Sagmeister unmasked

The TDC lettering walk on Sunday, May 19 was a gray, rainy mess. Although five participants stuck it out to the end, it was a miserable day and the new signage gems that we found in the Woodhaven and Richmond Hill neighborhoods were overshadowed by the difficulty of photographing them in the drizzle. Not only was my camera wet but so were my glasses. I had no idea what I was even looking at as I took photographs—and the results were predictably fuzzy. This was especially so for the remnants of a sign advertising the Alexandria, presumably a 1930s hotel, that was hidden on the side of an apartment building flanking the Jamaica Avenue el at about 94th Street.

Consequently, I vowed to return to the two neighborhoods as soon as the weather turned nicer.
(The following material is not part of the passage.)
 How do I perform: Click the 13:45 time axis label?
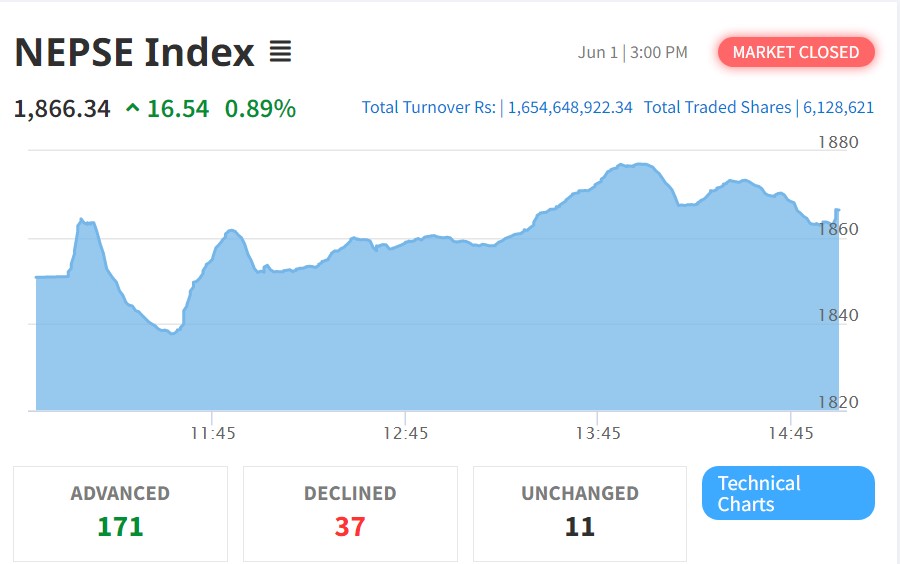598,433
That was Sunday, May 26. This time I got many good photographs and even discovered some more signs of interest, chief among them was the headquarters of Boundary Fence & Railing Systems at 131st Street and Jamaica Avenue—beyond the stopping point for our TDC tour.

Seeing Boundary’s name as part of the chain link fence along Jamaica Avenue made me realize that I had stumbled upon one of Stefan Sagmeister’s sources for his recent book  Things I have learned in my life so far.” They sell a system of colored, plastic diamonds that can be inserted into the interstices of a chain link fence and assembled, pixel-like to form letters and words. Here is their full name:

Boundary Fence & Rail Systems, Richmond Hill, Queens, New York. Photograph by Paul Shaw (2013).

The reversed ampersand and the change in scale give the sign a warm, vernacular touch. The red outline provides a bit of pizzazz, though it is unclear whether gaps in it—see the bottom of the stem of the R for instance—are intentional or are the result of some of the plastic elements falling out or being stolen.

Backward ampersand. Detail of the Boundary Fence fence signage. Photograph by Paul Shaw (2013).

The company makes other kinds of fence signage as the fence on the 132nd Street side of the compound indcates. I am not sure what the entire sign says beyond “…Ribbon Ornamental Bamboo PVC….” The letters seem to be made of ‘astroturf’, surely a material that Sagmeister would embrace.

“Ornamental Bamboo PVC” signage by Boundary Fence & Railing Systems, Richmond Hill, Queens, New York. Photograph by Paul Shaw (2013).